Why should food packaging be kept out of direct sunlight? -- Reinterpretation of photoinitiator

Release Time: 2022-04-22 Collection | Return

If you look at the food packages around you, some of them say "Store in a cool, dry place. Avoid direct sunlight ".

One reason is that the packaged food contains water. Food goes bad easily after being heated by direct sunlight.


In food packaging, on the other hand, an additive called photoinitiator is often used, which is an important component of the ink printed on the packaging material. Under the light, the photoinitiator may decompose to produce free radicals, resulting in polymer cross-linking and degradation, affecting the physical and mechanical properties and service life of the product; There may also be by-products (such as aldehydes) that pose a risk of chemical migration.


For now widely used UV inks, because the photoinitiator in the printing process can not be completely transformed or removed clean, low molecular weight photoinitiator applied to the surface of packaging materials is still likely to migrate to food.
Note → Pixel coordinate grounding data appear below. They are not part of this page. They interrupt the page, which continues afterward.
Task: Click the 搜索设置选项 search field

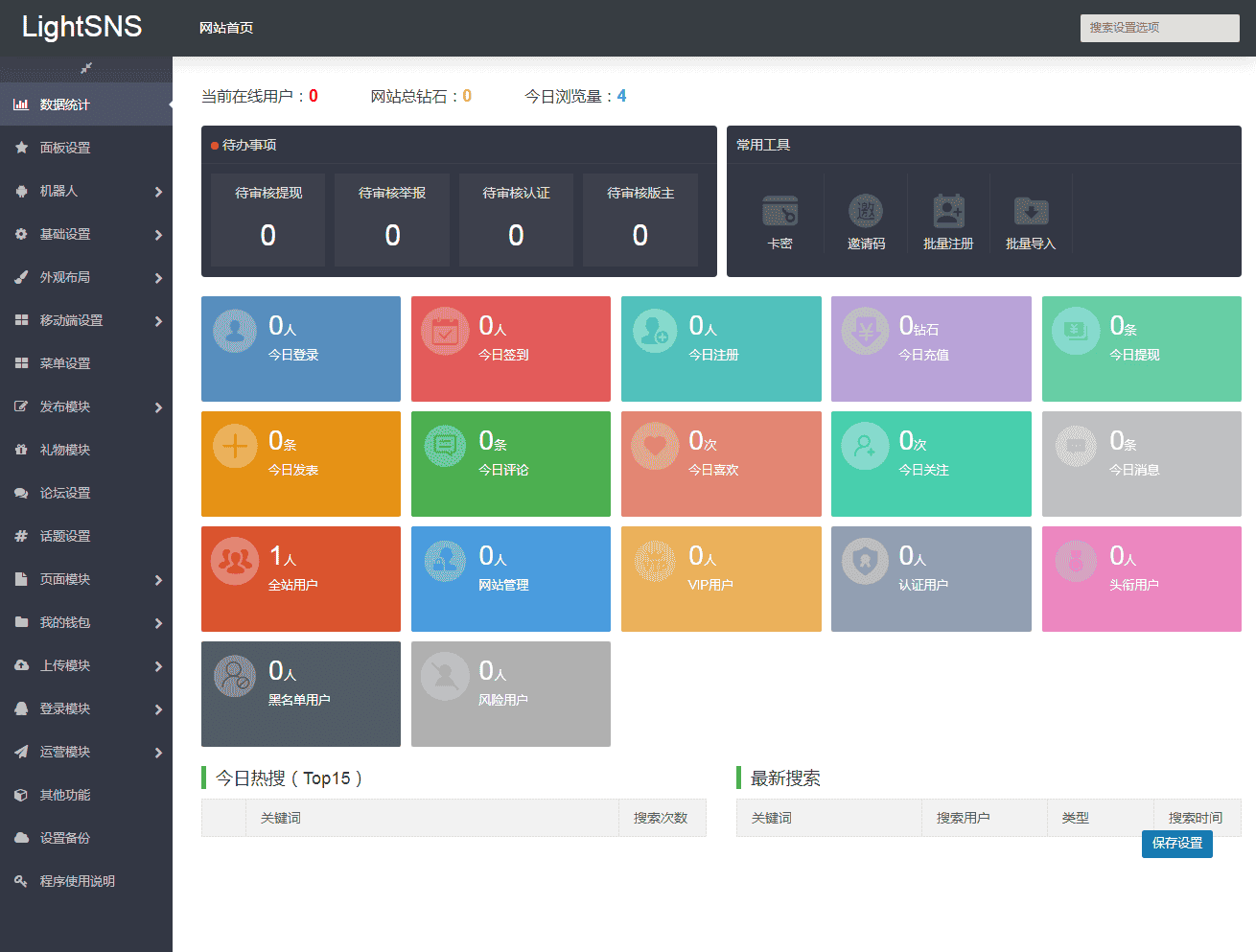Action: pos(1160,28)
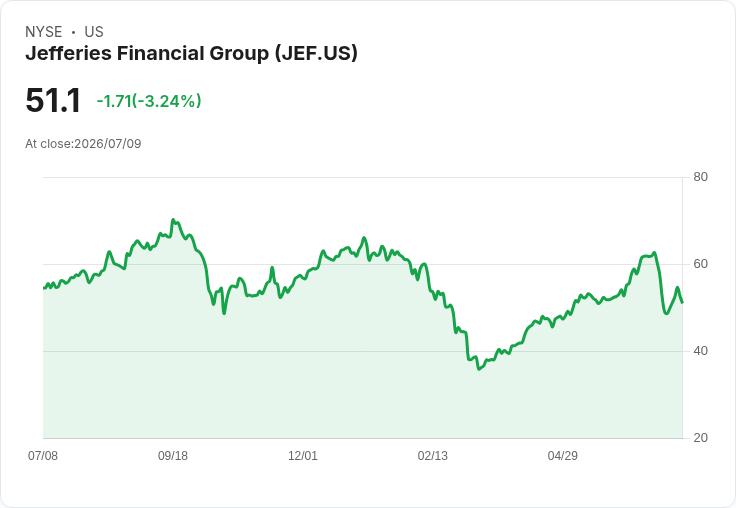Click the NYSE exchange label
Viewport: 736px width, 508px height.
44,32
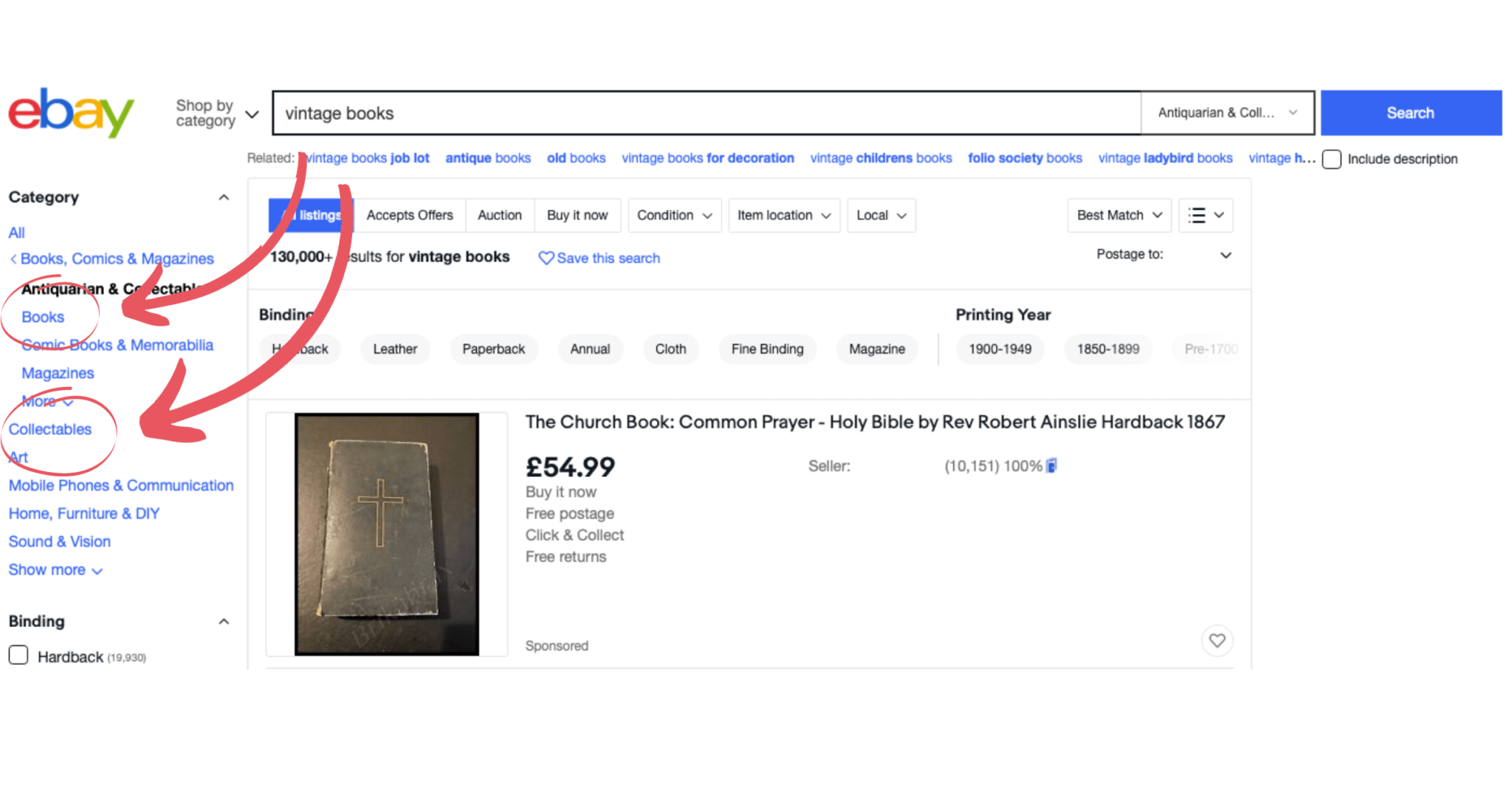
Task: Open the list view options icon
Action: (x=1206, y=215)
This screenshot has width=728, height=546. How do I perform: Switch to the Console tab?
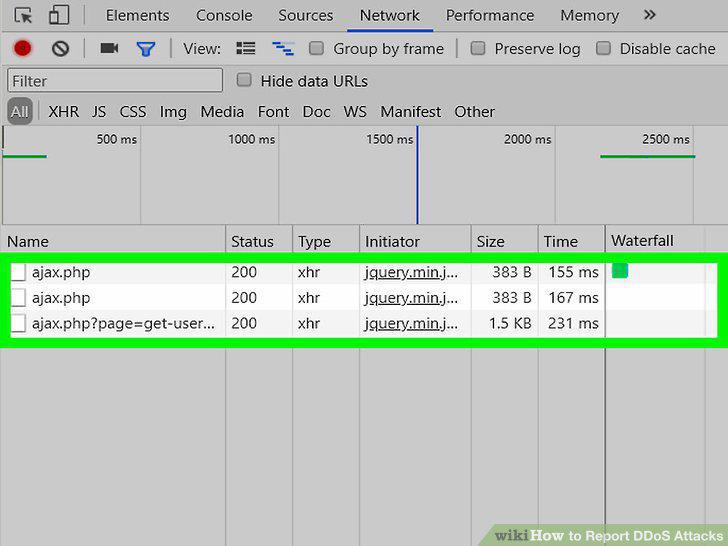[x=224, y=15]
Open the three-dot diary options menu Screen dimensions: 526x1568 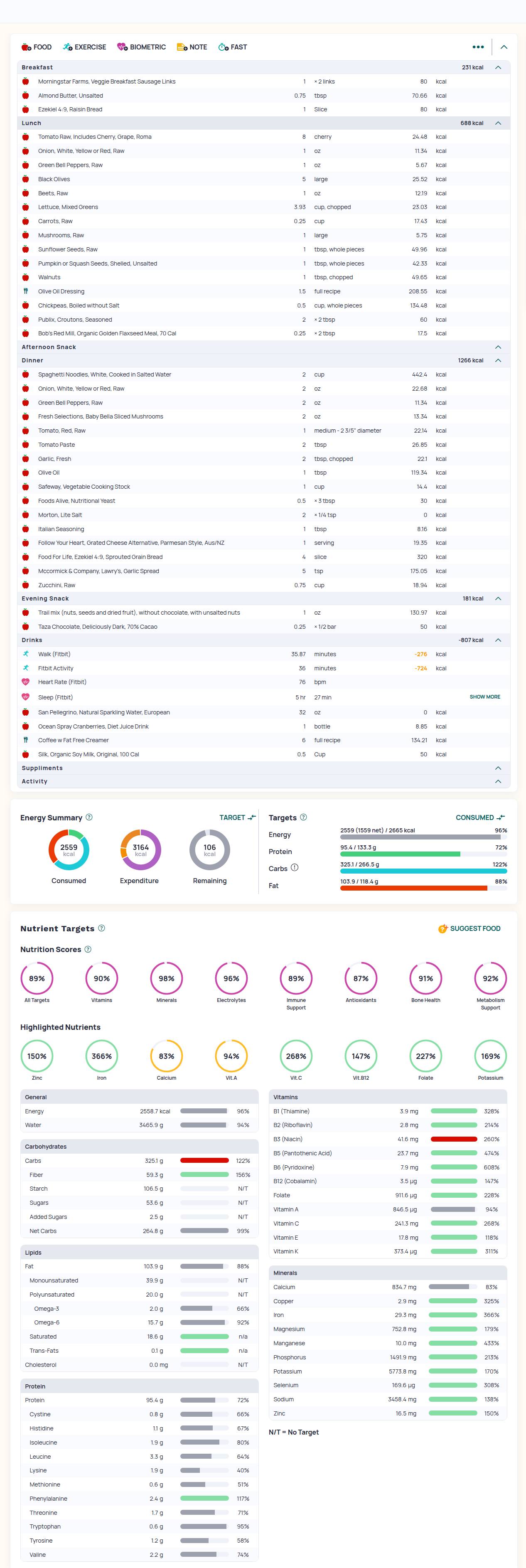(x=478, y=47)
In addition to generating free radicals, photoinitiator may produce byproducts (such as aldehydes, etc.) in the process of illumination, and these byproducts also migrate to food or release odor.

In addition, photoinitiators are generally added in excess to the photocuring system. In addition to the normal reaction photoinitiator, the remaining photoinitiator will gradually decompose and produce free radicals under the action of sunlight, leading to the cross-linking and degradation of polymer macromolecules, making the coating yellow and brittle, affecting the physical and mechanical properties and service life of products.